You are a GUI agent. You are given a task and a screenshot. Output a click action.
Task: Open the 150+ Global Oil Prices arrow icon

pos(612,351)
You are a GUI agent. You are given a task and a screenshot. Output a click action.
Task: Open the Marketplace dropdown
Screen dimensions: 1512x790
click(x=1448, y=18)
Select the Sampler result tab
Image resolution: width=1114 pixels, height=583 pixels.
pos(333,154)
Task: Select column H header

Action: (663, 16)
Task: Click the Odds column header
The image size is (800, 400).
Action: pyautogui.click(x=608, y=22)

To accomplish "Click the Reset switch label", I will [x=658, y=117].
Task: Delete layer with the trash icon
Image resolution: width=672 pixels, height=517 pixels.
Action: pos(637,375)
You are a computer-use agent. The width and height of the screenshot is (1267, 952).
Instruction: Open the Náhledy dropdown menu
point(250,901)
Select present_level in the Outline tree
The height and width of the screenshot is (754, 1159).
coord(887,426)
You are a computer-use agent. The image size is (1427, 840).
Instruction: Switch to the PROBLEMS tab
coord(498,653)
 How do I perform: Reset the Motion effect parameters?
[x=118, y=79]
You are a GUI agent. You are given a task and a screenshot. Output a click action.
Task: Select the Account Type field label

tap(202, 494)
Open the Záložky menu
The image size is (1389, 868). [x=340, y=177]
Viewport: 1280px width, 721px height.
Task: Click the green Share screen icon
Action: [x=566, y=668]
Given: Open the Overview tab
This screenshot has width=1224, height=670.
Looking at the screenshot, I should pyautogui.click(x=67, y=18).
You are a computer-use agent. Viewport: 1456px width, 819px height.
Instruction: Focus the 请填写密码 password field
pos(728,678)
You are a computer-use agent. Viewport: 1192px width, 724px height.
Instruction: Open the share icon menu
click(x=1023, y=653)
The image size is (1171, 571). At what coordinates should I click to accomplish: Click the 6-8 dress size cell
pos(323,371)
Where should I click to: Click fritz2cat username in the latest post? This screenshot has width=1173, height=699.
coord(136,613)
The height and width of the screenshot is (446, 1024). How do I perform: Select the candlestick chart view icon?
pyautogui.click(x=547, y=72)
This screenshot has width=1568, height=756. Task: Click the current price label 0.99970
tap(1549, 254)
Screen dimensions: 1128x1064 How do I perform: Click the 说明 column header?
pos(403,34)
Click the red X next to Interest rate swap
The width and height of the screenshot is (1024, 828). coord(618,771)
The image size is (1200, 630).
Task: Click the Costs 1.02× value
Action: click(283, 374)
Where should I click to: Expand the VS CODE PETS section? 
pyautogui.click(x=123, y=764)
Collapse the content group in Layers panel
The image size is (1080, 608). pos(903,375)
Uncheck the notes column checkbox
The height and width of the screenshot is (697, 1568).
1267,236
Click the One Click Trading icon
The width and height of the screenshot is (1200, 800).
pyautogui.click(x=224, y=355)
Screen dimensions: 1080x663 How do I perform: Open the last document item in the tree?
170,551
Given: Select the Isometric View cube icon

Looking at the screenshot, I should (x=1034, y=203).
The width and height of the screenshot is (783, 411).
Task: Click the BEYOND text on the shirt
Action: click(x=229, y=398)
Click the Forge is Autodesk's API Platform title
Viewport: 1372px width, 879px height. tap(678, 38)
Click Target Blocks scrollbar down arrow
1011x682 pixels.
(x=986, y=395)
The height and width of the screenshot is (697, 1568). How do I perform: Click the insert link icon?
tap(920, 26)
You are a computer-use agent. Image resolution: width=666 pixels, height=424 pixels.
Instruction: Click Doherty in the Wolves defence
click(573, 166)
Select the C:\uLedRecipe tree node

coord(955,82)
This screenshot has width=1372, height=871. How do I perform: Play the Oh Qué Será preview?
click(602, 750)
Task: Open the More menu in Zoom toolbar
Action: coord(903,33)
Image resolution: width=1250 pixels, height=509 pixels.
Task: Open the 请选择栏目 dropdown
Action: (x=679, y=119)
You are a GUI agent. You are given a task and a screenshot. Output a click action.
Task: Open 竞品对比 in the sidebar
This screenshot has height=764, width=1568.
::::::::::
■ Given problem:
Rescale the part of the entries that opens with the line containing "Where should I click to: Click" and closes with the line containing "pos(403,34)", both lines included. Reproduce every line in that part, requests unchanged, but multiply each click coordinate in the answers by 1.3 and round it to a whole number, with halves rounding up.

■ The answer:
Where should I click to: Click fritz2cat username in the latest post? This screenshot has width=1173, height=699.
coord(177,797)
The height and width of the screenshot is (446, 1024). How do I perform: Select the candlestick chart view icon?
pyautogui.click(x=711, y=94)
This screenshot has width=1568, height=756. Task: Click the current price label 0.99970
tap(2014, 330)
Screen dimensions: 1128x1064 How do I perform: Click the 说明 column header?
pos(524,44)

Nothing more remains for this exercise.